**Fragmento de origen:**
********************

En 2006 cuando media humanidad debatía sobre la conveniencia de legalizar la clonación y destruir embriones para utilizar sus células madre, Shinya Yamanaka demostró que bastaba con insertar cuatro genes para transformar una célula de la piel en una que se comportara como si fuera embrionaria. Ese nuevo tipo celular, que llamó iPS, era el punto de partida para generar en el laboratorio neuronas, células musculares, cardiacas... o cualquiera de los más de 220 tipos celulares de un organismo humano.

Fin de un debate ético
Fue un hito científico que abre la puerta a la creación de tejidos y órganos de recambio, listos para trasplante, sin rechazo inmunológico ni reparos éticos. Su trabajo zanjó un debate ético sobre el uso de embriones y la clonación terapéutica al demostrar que para intentar curar ya no era necesario ni crear ni destruir embriones humanos.

********************

Entradas de datos recogidas
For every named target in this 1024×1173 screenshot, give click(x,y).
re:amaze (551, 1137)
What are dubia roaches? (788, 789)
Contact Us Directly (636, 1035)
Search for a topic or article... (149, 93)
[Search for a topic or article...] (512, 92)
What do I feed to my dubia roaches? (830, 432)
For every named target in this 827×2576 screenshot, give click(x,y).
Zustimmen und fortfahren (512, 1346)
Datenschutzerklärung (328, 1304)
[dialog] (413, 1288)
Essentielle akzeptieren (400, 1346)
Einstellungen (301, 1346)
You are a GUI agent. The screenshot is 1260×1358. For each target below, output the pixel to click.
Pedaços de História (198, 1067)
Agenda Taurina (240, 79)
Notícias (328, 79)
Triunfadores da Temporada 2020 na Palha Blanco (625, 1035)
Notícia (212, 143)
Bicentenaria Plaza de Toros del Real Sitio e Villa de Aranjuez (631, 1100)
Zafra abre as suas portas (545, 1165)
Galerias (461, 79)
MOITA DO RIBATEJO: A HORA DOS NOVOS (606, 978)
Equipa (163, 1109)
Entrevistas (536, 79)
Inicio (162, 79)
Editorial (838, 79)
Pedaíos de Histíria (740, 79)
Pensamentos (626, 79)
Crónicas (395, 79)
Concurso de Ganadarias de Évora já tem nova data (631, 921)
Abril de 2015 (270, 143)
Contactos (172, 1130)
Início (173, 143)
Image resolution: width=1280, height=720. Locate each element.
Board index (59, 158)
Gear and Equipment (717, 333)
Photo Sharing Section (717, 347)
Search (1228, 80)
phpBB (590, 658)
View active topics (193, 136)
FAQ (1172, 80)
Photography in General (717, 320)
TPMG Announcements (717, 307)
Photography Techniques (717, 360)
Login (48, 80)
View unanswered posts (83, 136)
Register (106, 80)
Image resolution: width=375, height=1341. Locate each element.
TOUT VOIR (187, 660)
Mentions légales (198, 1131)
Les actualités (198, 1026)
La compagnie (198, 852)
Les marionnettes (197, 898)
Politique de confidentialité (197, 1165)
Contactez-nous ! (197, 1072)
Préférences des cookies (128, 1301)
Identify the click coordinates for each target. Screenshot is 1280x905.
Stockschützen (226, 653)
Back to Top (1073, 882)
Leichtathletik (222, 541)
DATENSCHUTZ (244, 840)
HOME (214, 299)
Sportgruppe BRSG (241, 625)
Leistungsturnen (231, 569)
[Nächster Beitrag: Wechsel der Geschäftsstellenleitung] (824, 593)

********************

**Tareas por hacer:**
[a] Resume en menos palabras el párrafo del fragmento sobre las células iPS que empieza con "Fue un hito científico", sin perder sus datos principales.
[b] Copia sin cambios el tramo del fragmento sobre las células iPS que va desde "Fin de un debate" hasta "destruir embriones humanos.".
[c] Enumera los tipos de células que el fragmento sobre las células iPS da como ejemplo de lo que se puede generar en el laboratorio a partir de ellas.

**Problemas resueltos:**
[a] Fue un gran avance de la ciencia: abre la puerta a fabricar tejidos y órganos de recambio para trasplante, sin rechazo inmunológico ni reparos éticos. Además, cerró el debate ético sobre el uso de embriones y la clonación terapéutica, porque demostró que para intentar curar ya no hace falta crear ni destruir embriones humanos.

[b]
Fin de un debate ético
Fue un hito científico que abre la puerta a la creación de tejidos y órganos de recambio, listos para trasplante, sin rechazo inmunológico ni reparos éticos. Su trabajo zanjó un debate ético sobre el uso de embriones y la clonación terapéutica al demostrar que para intentar curar ya no era necesario ni crear ni destruir embriones humanos.

[c]
- Neuronas
- Células musculares
- Células cardiacas